Su esposa se sentó en la cama y escuchó. Un fuerte golpe resonó por todo el edificio.
 
—¡Es Herbert! —gritó—. ¡Es Herbert!
 
Corrió hacia la puerta, pero su esposo se le adelantó, la tomó del brazo y la retuvo con fuerza.
 
—¿Qué piensas hacer? —cuchicheó con voz ronca.
 
—¡Es mi hijo; es Herbert! —gritó ella, forcejeando maquinalmente—. Me olvidé que estaba a tres kilómetros. ¿Por qué me retienes? Suéltame. Debo abrir la puerta.
 
—Por amor de Dios, no lo dejes entrar —exclamó el anciano, estremecido.
 
—Tienes miedo de tu propio hijo —gritó ella, forcejeando—. Suéltame. Ya voy, Herbert; ya voy.
 
Hubo otro golpe, y otro.
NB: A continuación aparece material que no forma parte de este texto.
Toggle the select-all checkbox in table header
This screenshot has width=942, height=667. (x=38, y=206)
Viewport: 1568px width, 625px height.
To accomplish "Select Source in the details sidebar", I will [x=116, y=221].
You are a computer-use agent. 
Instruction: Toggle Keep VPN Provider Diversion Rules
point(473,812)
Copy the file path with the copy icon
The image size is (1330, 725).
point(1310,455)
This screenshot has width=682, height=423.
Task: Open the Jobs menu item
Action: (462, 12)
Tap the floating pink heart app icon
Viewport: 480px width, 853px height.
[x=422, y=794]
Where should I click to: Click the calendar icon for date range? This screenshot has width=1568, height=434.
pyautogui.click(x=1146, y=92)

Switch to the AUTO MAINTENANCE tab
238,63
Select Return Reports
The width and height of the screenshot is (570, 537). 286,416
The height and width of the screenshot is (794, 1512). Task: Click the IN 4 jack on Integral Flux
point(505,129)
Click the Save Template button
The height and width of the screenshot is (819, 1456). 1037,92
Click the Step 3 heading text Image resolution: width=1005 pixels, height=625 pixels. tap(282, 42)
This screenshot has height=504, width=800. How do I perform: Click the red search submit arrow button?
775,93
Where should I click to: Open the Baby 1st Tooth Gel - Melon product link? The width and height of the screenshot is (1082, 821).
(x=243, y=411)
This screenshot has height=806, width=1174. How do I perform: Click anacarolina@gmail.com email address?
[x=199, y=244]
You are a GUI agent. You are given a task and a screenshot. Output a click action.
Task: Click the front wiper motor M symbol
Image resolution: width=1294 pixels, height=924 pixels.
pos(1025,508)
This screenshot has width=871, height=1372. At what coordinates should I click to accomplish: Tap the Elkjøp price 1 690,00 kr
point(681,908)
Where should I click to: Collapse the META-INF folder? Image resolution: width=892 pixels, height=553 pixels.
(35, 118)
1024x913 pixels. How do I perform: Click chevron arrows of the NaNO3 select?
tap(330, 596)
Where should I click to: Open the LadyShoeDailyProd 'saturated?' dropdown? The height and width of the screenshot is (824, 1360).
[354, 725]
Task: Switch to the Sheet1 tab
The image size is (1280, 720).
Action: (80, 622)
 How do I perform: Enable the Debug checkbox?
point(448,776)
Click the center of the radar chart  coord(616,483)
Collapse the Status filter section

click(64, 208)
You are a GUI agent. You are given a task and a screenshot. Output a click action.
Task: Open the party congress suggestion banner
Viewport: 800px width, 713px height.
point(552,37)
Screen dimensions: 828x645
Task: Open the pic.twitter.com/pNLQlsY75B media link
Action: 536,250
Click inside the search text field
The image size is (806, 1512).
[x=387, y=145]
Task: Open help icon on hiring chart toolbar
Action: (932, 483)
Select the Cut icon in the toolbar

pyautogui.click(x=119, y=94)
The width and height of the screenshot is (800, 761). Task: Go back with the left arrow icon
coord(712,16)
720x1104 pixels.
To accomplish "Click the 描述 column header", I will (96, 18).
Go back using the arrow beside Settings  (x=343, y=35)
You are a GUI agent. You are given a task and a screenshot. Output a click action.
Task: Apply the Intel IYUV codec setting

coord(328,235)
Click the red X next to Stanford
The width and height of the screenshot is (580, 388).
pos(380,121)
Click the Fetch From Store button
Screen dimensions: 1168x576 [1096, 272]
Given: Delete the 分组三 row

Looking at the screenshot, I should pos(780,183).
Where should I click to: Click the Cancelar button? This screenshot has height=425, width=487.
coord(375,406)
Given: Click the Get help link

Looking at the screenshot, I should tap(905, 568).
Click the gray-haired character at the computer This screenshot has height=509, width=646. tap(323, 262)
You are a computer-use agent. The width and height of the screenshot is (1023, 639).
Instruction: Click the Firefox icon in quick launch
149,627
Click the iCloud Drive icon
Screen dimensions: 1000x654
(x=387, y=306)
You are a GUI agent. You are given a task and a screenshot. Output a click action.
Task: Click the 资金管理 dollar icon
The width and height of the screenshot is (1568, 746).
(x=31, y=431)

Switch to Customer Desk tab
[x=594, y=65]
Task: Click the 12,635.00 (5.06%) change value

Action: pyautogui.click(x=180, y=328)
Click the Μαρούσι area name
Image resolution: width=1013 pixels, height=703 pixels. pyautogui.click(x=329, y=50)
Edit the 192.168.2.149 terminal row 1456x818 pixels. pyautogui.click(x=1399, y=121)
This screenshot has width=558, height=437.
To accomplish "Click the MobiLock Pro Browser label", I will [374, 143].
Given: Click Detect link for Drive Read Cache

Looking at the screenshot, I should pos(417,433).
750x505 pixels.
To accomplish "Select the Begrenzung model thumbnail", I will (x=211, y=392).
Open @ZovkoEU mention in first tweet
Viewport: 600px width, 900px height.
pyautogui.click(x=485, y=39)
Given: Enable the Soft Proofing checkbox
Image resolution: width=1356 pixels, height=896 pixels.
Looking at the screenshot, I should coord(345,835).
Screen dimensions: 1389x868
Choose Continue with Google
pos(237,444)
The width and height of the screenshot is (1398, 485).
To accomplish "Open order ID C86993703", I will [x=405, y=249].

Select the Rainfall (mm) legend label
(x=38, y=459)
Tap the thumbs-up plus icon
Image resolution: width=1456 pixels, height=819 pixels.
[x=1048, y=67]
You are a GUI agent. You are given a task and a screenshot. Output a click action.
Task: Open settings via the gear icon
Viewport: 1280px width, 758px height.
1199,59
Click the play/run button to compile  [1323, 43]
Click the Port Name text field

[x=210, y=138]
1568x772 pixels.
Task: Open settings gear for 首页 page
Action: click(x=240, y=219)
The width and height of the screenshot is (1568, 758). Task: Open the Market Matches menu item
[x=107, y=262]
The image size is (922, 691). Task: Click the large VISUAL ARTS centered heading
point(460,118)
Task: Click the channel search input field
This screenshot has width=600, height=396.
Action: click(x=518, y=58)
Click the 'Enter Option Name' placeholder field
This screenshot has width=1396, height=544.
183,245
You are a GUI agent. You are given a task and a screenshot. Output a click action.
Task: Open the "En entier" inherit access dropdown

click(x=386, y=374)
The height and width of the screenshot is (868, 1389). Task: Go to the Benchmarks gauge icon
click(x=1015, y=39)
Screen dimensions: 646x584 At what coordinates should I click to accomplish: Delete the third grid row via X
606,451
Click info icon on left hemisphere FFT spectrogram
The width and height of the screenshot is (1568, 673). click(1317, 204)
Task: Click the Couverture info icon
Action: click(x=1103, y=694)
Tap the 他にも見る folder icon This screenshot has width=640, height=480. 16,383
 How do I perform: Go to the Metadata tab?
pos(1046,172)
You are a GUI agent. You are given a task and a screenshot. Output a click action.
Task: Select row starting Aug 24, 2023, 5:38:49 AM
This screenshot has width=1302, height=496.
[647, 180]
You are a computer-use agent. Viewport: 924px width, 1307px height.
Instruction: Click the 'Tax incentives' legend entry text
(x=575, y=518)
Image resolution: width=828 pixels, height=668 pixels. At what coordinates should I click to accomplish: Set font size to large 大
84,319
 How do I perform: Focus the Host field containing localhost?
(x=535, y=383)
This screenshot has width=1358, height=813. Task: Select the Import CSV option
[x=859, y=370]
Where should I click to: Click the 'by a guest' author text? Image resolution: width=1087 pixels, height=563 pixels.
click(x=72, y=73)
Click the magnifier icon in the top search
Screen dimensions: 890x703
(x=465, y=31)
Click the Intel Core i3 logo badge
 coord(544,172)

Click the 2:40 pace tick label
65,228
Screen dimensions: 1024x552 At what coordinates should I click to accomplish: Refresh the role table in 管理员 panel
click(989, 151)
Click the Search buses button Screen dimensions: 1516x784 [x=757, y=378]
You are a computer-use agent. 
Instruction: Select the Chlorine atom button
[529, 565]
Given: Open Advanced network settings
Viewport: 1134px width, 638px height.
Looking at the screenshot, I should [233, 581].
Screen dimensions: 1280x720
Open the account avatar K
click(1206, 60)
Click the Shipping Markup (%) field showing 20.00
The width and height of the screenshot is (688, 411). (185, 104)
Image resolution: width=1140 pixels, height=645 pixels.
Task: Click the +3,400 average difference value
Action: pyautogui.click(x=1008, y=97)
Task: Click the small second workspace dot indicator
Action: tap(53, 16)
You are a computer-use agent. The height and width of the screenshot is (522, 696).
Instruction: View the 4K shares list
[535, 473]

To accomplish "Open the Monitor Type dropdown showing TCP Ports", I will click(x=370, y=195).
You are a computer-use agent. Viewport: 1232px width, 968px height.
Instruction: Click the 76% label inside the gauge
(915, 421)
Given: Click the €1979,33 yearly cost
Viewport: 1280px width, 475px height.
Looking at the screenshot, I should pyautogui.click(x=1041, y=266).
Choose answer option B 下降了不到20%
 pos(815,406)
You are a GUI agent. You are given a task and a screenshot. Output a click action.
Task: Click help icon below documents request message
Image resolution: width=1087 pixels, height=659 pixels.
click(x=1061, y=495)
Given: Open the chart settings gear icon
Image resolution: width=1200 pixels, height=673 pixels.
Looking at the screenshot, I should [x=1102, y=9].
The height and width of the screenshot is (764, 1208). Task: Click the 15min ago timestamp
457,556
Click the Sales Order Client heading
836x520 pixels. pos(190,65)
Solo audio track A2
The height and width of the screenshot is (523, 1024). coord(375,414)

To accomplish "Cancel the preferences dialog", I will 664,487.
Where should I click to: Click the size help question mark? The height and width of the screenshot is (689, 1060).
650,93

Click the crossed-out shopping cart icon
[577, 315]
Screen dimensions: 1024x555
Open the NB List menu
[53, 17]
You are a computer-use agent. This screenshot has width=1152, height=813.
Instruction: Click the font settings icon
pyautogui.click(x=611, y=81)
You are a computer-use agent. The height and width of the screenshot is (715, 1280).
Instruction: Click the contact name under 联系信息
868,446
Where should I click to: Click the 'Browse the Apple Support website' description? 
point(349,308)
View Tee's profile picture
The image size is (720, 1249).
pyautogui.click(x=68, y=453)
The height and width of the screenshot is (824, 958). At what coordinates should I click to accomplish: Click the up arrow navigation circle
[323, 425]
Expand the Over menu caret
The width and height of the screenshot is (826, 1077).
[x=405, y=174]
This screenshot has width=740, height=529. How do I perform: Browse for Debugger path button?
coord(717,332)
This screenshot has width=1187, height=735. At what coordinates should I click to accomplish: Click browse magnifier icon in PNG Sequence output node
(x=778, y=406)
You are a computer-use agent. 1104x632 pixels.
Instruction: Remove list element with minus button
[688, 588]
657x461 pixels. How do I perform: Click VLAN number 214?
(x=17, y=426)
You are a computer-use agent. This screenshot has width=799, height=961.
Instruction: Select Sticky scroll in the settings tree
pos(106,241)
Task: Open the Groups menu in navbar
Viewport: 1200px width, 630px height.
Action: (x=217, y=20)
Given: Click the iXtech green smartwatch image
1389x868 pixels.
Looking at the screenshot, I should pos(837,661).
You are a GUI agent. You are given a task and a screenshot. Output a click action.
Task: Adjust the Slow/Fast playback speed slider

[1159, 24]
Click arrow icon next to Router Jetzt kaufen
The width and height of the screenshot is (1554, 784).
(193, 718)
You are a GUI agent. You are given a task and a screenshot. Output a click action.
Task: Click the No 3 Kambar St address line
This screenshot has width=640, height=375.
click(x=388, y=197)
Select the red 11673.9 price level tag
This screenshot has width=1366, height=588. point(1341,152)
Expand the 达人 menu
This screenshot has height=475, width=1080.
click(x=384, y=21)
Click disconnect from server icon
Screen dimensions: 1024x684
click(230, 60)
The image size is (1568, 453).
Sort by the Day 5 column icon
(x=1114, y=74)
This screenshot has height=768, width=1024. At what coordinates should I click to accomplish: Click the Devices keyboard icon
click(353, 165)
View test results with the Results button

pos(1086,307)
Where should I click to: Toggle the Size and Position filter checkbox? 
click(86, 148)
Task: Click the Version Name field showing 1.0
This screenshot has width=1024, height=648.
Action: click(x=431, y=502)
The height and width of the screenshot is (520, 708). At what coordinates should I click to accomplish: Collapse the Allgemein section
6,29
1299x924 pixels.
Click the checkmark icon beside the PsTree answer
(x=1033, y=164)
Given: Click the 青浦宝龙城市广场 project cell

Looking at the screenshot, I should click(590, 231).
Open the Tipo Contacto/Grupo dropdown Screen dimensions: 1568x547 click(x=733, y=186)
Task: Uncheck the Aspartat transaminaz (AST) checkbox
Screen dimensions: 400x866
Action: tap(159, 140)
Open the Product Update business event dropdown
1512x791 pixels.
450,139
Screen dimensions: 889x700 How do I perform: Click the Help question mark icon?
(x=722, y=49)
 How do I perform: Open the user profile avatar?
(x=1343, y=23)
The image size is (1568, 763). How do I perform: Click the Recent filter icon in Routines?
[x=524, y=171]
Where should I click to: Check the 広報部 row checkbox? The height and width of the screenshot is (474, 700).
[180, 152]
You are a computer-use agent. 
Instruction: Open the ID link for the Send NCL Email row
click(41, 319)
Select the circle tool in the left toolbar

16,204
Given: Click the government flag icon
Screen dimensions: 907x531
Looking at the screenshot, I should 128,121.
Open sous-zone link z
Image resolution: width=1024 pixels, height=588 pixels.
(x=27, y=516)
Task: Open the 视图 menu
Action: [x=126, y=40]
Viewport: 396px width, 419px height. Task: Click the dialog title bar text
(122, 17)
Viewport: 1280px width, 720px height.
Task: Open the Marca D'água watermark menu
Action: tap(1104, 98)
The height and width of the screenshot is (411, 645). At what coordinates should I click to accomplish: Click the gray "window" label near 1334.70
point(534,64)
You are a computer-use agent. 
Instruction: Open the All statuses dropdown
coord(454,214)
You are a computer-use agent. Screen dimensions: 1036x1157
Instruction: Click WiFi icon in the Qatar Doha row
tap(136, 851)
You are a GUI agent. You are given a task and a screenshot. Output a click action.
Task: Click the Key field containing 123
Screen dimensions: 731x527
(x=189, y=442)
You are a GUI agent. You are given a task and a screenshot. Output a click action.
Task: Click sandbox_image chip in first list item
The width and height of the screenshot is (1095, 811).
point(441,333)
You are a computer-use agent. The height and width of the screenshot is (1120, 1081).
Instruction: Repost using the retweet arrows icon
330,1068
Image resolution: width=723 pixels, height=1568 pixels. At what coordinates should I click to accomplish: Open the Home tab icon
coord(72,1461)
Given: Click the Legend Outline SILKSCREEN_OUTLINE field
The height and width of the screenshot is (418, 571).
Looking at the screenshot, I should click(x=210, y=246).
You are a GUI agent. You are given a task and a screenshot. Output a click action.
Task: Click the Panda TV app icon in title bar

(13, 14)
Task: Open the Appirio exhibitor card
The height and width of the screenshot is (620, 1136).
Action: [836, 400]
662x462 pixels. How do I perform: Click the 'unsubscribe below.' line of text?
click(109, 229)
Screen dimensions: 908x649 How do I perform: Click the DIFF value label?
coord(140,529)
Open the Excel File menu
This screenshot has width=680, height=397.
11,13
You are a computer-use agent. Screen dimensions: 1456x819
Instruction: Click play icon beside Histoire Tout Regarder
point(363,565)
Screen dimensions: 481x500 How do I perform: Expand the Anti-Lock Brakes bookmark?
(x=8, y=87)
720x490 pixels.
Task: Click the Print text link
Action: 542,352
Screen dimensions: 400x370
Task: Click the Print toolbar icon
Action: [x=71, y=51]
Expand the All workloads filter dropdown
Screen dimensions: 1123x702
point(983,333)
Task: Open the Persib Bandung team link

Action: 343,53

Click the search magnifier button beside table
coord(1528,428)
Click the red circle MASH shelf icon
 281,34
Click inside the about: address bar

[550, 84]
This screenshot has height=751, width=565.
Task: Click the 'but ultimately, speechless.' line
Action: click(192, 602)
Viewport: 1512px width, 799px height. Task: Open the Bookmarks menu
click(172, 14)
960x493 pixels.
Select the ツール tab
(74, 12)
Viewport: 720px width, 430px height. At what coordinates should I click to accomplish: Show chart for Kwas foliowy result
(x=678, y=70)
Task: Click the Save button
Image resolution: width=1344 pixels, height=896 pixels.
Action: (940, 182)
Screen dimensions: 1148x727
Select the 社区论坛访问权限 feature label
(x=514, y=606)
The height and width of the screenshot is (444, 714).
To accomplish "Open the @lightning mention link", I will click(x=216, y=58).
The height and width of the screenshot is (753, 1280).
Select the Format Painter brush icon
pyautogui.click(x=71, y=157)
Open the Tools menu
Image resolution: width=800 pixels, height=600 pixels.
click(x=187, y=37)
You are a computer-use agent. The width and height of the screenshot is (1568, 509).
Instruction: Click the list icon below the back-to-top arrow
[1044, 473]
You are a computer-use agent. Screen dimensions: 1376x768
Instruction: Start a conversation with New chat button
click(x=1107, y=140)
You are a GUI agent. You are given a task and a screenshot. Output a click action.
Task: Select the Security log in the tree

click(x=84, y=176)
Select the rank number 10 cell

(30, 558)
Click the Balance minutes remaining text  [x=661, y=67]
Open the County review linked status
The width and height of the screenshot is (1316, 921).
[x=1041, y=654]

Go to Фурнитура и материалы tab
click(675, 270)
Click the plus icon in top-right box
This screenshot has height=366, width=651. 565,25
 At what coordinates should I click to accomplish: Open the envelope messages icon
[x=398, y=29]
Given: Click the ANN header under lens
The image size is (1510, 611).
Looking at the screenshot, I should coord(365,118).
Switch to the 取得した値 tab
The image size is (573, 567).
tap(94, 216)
La anciana, con un repentino tirón se liberó y salió corriendo de la habitación. Su esposo la siguió hasta el rellano, y la llamó con tono suplicante mientras ella corría escaleras abajo. Oyó que la cadena repiqueteaba y que el cerrojo de abajo se corría con lentitud, chirriante. Luego la voz de la anciana, tensa y jadeante.
 
—El cerrojo —gritó—. Baja. No puedo alcanzarlo.
 
Pero su esposo estaba de manos y rodillas en el suelo, y buscaba a tientas, demente, la pata de mono. Si pudiese encontrarla antes que entrase la cosa de afuera... En toda la casa repercutió una serie de golpes, como un verdadero fuego de fusilería, y oyó el frotar de una silla cuando su esposa la apoyaba en el corredor, junto a la puerta. Escuchó el chirrido del cerrojo al correrse poco a poco, y en el mismo momento encontró la pata de mono y, frenético, musitó su tercer y último deseo.
 
Los golpes cesaron de repente, aunque sus ecos aún se escuchaban en la casa. El anciano oyó que la silla se retiraba y se abría la puerta. Un viento frío se precipitó por la escalera, y un largo y fuerte gemido de desilusión y desdicha de su esposa le dio valor suficiente para correr a su lado, y luego al portón, más allá. La luz del foco callejero que chisporroteaba en frente, brillaba sobre un camino silencioso y desierto.